Indian Prime Minister Narendra Modi said his Bharatiya Janata Party has already won a majority of the seats contested in the parliamentary elections due to end next week, putting him in a position to return to office for a third term.
The BJP will win a “historic mandate,” Modi said in an interview with The Economic Times, published on Thursday.
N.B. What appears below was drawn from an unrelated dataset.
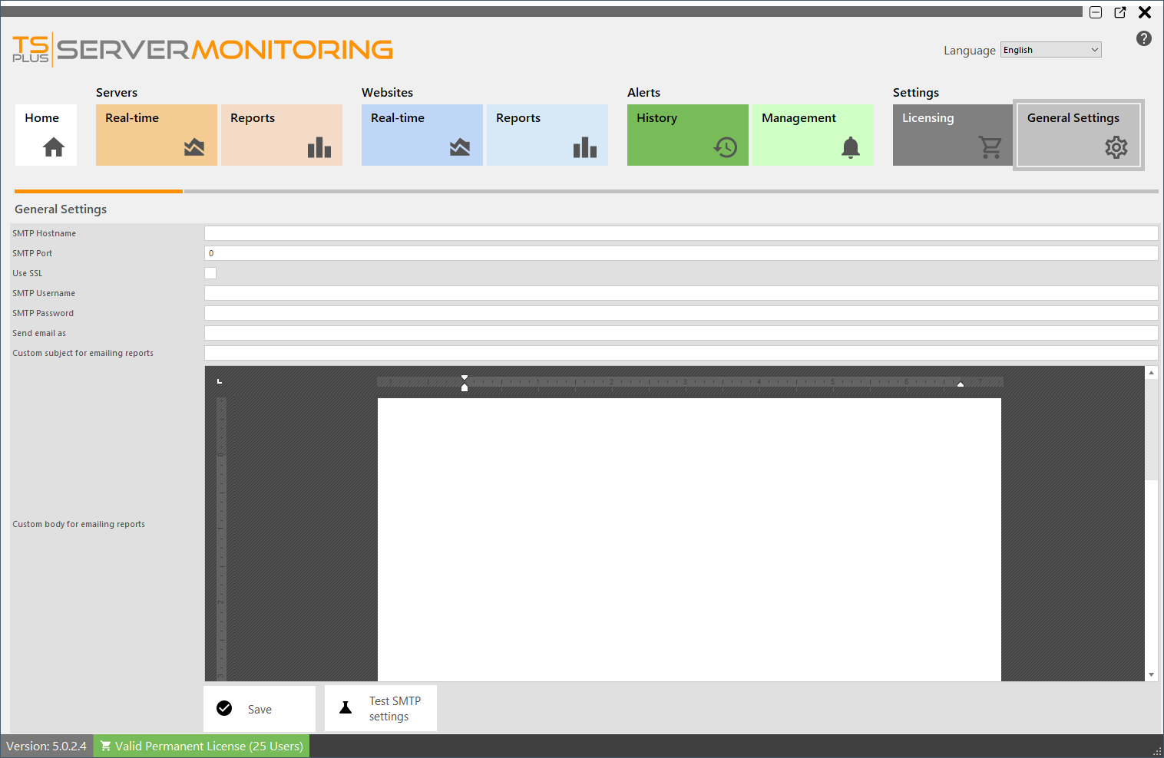Click inside the SMTP Hostname field
Viewport: 1164px width, 758px height.
coord(680,232)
There’s a “clear signal from the people on the ground” that the party has crossed the majority mark by winning 272 out of 543 seats in the lower house of the parliament, he said.
India’s six-week election comes to an end on June 1, with results scheduled to be released on June 4. Modi had predicted the BJP and its allies would win more than 400 seats in the parliament, up from about 350 seats in 2019. The ruling party on its own won 303 seats in the 2019 elections.
Modi said the BJP had made significant gains in the southern and eastern parts of the country. “This time, we will vastly improve our performance in states like Tamil Nadu, Telangana, Andhra Pradesh, Kerala, West Bengal and Odisha,” Modi told the newspaper.
The BJP faces an opposition alliance of more than 20 groups, which expects to topple Modi and the BJP. Opposition leaders like Akhilesh Yadav, who heads a regional party in Uttar Pradesh state, and Arvind Kejriwal, chief minister of Delhi, have said the BJP will fail to win a majority in the elections.
Speaking about the recent volatility in Indian financial markets – triggered by uncertainty about the BJP’s support – Modi said in the ET interview his government had undertaken “maximum reforms and managed the economy with fiscal prudence.”
“I can say with confidence that on June 4, as BJP hits record numbers, the stock market will also hit new record highs,” he said.